Radiolarian flux and seasonality: Climatic and El Nino response in the subarctic Pacific, 1982–1984

Abstract

Seasonal flux distributions of numerically dominant radiolarian species were studied using Particle Flux (PARFLUX) 1982‐1984 high‐resolution, time series sediment trap samples recovered from the eastern subarctic Pacific Station Papa (water depth: 4,200 m) in the Gulf of Alaska. Flux patterns of several major radiolarian species showed more temporally restricted seasonal maxima than those of siliceous phytoplankton groups, suggesting more confined seasonal flux signals than those of siliceous phytoplankton. These species showed significant flux reduction from year 1 to year 2 associated with an El Nino event, as did siliceous phytoplankton. On the other hand, fluxes of three major radiolarian subgroups and some other radiolarian species showed little change in timing or amplitude of seasonal flux patterns from year 1 to year 2 except for the presence/absence of summer maxima.
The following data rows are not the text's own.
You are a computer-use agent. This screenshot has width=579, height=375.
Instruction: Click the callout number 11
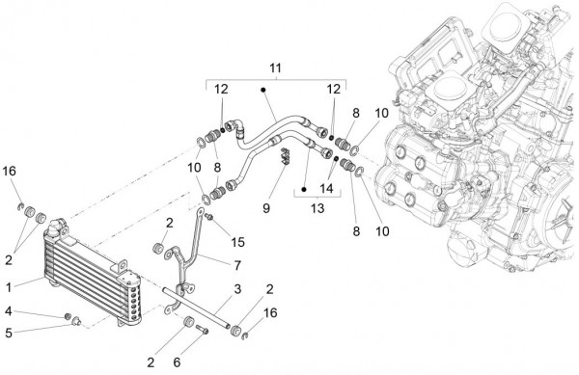pyautogui.click(x=275, y=68)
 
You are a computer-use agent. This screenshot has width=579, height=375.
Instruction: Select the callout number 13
pyautogui.click(x=317, y=208)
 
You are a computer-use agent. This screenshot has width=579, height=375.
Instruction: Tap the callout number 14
pyautogui.click(x=326, y=189)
This type of radiolarian flux signal is a reflection of recurring large changes in seasonal environmental conditions and, to a lesser extent, of response to the deviations of interannual amplitudes. Two generic pairs of radiolarian fluxes showed temporal niches which may have evolved due to dietary preferences. Biological competition may take place among species from different genera but not within a genus. Fluxes of juvenile and adult forms of two Pterocanium species were compared in order to understand their reproductive cycles. Reproduction appears to occur sporadically throughout most of the year and nonsynchronously among population members. The longevity of Pterocanium species was estimated to be several weeks. There are two separate radiolarian sinking processes; accelerated sinking via aggregates and discrete sinking. Smaller‐sized species tend to sink faster due to aggregate incorporation than larger ones. Radiolarians are considered a good measure of productivity. The contribution of phaeodarians can be as high as 10% or more in total opal flux. Large‐sized phaeodarian specimens are involved in this high percentage and play a significant role in silica redistribution within the water column since they dissolve quickly.